Banyak orang beranggapan bahwa pandemi membuat aktivitas serba terbatas, tapi hal tersebut tidak berlaku bagi Teater Komunitas. Di masa pandemi, Teater Komunitas tetap melakukan proses kreatif. Seperti yang telah diceritakan oleh Jonathan Beryl (24) selaku anggota Teater Komunitas, adanya keterbatasan malah membuat Teater Komunitas berapi-api lalu timbul ide untuk melakukan pementasan secara secara virtualdi akun sosial media mereka @teaterkomunitas sekaligus tampil secara langsung di muka umum.
Berjudul September Hitam, produksi teater tersebut dipimpin oleh Khilda Fauziyah, disutradarai oleh Bedjo Supangat, dan naskahnya ditulis oleh Kholidurroziqin. Tak ketinggalan, teater tersebut dimainkan oleh Ramandhani, Sandika, Firmansyah Alafair, Hilmi D.Z, Reza, Jihan Mutia, dan Jonathan.
Ada yang unik di sini, terdapat tiga pemain teater yang masih duduk di Sekolah Menengah Pertama (SMP). Sewaktu sesi tanya-jawab usai pertunjukan, ketiganya ditanyai soal sejarah Tanjung Priok, Kasus Munir, dan lain-lain. Mereka yang polos ini bercerita pernah suatu kali menanyakannya kepada orangtua mereka, dan yang mereka dapatkan justru “serangan balik” seperti “Makanya Nduk, sekolah biar tahu sejarah.” tanpa mendapatkan penjelasan dari orangtua mereka. Sontak cerita ketiganya membuat penonton tertawa.

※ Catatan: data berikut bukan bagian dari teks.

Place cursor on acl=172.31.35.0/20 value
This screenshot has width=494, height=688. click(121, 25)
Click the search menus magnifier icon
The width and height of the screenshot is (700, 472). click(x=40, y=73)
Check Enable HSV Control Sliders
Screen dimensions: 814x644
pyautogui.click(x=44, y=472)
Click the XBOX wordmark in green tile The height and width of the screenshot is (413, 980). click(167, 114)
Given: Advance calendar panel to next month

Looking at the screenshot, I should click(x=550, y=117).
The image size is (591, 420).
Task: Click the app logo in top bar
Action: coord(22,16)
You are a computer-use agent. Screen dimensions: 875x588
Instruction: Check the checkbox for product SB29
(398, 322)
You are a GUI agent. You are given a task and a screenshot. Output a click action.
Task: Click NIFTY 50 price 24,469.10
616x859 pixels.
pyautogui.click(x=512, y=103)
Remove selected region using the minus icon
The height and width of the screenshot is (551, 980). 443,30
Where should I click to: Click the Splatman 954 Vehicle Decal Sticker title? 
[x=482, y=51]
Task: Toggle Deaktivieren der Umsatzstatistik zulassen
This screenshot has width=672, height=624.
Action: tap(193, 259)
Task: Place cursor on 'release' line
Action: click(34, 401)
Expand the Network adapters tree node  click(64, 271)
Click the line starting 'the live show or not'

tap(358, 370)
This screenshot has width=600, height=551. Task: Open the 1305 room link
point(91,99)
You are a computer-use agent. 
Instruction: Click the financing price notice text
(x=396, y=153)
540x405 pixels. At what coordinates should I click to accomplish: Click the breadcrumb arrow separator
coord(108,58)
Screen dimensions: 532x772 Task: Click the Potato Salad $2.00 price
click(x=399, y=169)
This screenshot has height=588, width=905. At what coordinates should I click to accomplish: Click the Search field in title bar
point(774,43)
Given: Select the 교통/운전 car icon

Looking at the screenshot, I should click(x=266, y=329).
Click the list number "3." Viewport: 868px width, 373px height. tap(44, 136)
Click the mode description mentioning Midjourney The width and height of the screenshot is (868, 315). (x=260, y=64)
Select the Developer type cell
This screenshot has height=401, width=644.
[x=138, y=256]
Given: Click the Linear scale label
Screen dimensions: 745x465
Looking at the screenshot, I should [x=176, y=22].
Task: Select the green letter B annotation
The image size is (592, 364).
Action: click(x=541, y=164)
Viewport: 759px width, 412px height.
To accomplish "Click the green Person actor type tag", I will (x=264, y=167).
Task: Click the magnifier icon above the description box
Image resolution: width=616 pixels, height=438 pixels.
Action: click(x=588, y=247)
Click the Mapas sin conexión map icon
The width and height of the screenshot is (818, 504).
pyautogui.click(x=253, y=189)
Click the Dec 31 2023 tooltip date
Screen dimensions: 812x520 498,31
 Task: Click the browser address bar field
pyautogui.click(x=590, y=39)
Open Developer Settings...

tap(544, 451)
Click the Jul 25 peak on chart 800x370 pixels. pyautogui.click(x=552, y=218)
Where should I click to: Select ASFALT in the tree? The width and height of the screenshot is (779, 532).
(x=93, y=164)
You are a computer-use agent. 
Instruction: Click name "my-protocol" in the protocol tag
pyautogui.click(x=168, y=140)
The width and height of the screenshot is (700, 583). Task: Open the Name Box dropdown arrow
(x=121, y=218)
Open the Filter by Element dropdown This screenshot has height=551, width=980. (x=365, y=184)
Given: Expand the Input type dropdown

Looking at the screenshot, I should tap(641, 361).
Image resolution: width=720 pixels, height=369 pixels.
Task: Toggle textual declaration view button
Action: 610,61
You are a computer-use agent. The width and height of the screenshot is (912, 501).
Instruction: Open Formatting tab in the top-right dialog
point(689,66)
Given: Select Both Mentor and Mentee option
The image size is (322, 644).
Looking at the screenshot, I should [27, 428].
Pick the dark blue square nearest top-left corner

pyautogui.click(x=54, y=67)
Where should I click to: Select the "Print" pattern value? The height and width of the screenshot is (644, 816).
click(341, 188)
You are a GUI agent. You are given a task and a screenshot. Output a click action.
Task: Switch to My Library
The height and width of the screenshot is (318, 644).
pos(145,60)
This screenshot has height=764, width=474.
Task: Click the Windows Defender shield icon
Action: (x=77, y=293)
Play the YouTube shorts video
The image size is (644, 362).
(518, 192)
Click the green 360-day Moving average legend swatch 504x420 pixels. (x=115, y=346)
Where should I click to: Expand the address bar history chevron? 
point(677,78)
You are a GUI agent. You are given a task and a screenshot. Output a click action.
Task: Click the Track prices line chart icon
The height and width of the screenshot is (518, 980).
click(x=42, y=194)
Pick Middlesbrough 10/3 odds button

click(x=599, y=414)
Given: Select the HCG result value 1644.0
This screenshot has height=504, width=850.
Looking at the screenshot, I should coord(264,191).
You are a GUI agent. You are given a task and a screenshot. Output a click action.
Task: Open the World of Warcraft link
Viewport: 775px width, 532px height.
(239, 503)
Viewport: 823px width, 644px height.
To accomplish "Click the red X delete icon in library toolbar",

Teater yang diadakan di Deliciosa Caffe yang berada di Dinoyo Permai 3 Kota Malang tersebut, menggabungkan antara seni dan sejarah, menjadi suatu karya yang tidak disangka. Sejarah dalam teater, menjadi hal yang baru di masa pandemi.
Dengan penonton terbatas—dengan tetap menerapkan protokol kesehatan tentu saja, bukan berarti membatasi Teater Komunitas mengusung isu sosial. Dalam pertunjukan sekitar kurang lebih satu jam tersebut memakan waktu dua bulan untuk latihan. Jonathan si pria gondrong yang kerap disapa Mas Jon ini mengaku dalam dua bulan itu selain menyamakan ide dan konsep pertunjukan, mereka latihan fisik, olah rasa, dan olah jiwa sebagaiman metode latihan yang sering mereka lakukan.
Dengan rokok yang bertengger di daun telinga, Jon bercerita Teater Komunitas yang berdiri pada tahun 2015 tersebut awalnya adalah proyek Metamorfosa, akhirnya jebolan dari Metamorfosa ini timbul dan bergabung menjadi Teater Komunitas. Kemudian Jon melanjutkan ceritanya dengan nada serius soal “eksperimental” mendobrak batasan seni yang lama, yang menurut banyak orang terpakem.
Teater Komunitas sebagai berkumpulnya anak muda mencoba mendobrak pakem tersebut dengan masih mengikuti beberapa pakem yang ada, tapi mereka tetap mencoba untuk berinovasi dan meng-recreate (membuat ulang) yang sudah ada.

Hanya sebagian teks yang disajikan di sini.